In 1896, he purchased the 2,000 acre Anmer Hall estate in Norfolk for £25,000, later reselling it to the Prince of Wales at cost. The Prince of Wales had attempted to purchase the property prior to Hooley buying it, but it has been suggested his subsequent effort to secure it may have been to avoid the possibility of Hooley's business promoter Alexander Meyrick Broadley, whom he had earlier forced from high society, from becoming a constant guest and neighbour. In the later prosecution of Hooley, Broadley was denounced by Sir Robert Wright, Justice of the Court of the Queen's Bench, as the real author of Hooley's schemes.

In 1897, Hooley was selected by the Conservative Party as their candidate to contest the parliamentary constituency of Ilkeston, Derbyshire at the next general election. However, his bankruptcy the following year made him ineligible to stand.

Hooley's bankruptcy was also a fraudulent affair. He did not, as has been much suggested, make over Risley and Papworth to his wife, but his trustee in bankruptcy sold them to her instead. Life for them went on very much as before; the press termed him "The Splendid Bankrupt". Hooley also continued his deceitful business activities, although on a smaller scale. He was made bankrupt again in 1911, 1921, and 1939, and jailed for fraud in 1912 and 1922.

Hooley estimated that during his career over £100,000,000 had passed through his hands, and he remained unrepentant: "my spirit remains uncrushed... Conscious that if I had done a certain amount of harm to my fellow-beings, any rate I had also done a very considerable amount of good... Seemingly all the English people on the Riviera lunched and dined my expense, and some of them even came to breakfast."

Despite his crimes, he also had admirers. The public prosecutor Sir Richard Muir, considered him the most attractive personality he encountered in his professional career, writing in his memoirs: "He might have made the greatest Chancellor of the Exchequer this country has ever known... 'The Splendid Bankrupt' certainly had a wonderful way with him."

However, Hooley's legacy was a string of ruined companies and firms floundering through overcapitalisation and shrunken share values, with the consequent losses for their investors.

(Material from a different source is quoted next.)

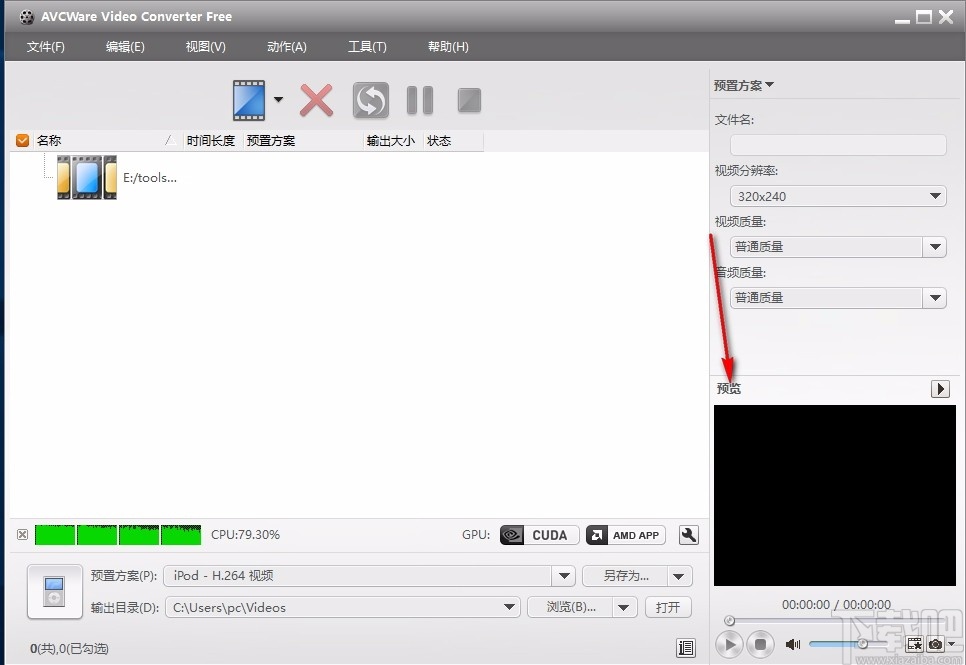
Task: Click the mute/volume speaker icon under the preview
Action: 792,644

== Companies floated by E T Hooley and the gross profits of each promotion ==

| Dunlop Pneumatic Tyre | £5,000,000 |
| Schweppes | £1,250,000 |
| Bovril | £2,500,000 |
| Trent Cycle | £100,000 |
| Cycle Manufacturers' Tube | £250,000 |
| Swift Cycle | £375,000 |
| Dunlop Pneumatic (France) | £650,000 |
| Clement-Gladiator and Humber | £900,000 |
| Blaisdell Pencils | £100,000 |
| Dee Estates | unknown |
| Trafford Park Estates | unknown |
| Raleigh Cycle | £200,000 |
| Singer Cycle | £800,000 |
| Humber (America) | £200,000 |
| Humber (Russia) | £75,000 |
| Humber (Portugal) | £100,000 |

(from the statement prepared by the Official Receiver of his estate.)

By 1911, he was in serious legal and financial difficulties. He spent a month in Brixton Gaol for contempt of court and later in the same year received a twelve-month sentence for obtaining money on false pretences as part of a land deal. In the following year, he was judged bankrupt for the second time. He re-entered business as an estate agent, but by 1921 was again bankrupt, and in 1922 was convicted of fraud and sentenced to three years imprisonment. Following his release, Hooley returned to the business of property sales, continuing to work until his eighties. He was made bankrupt for a fourth time in 1939.

Hooley died at Long Eaton, Derbyshire, aged 88.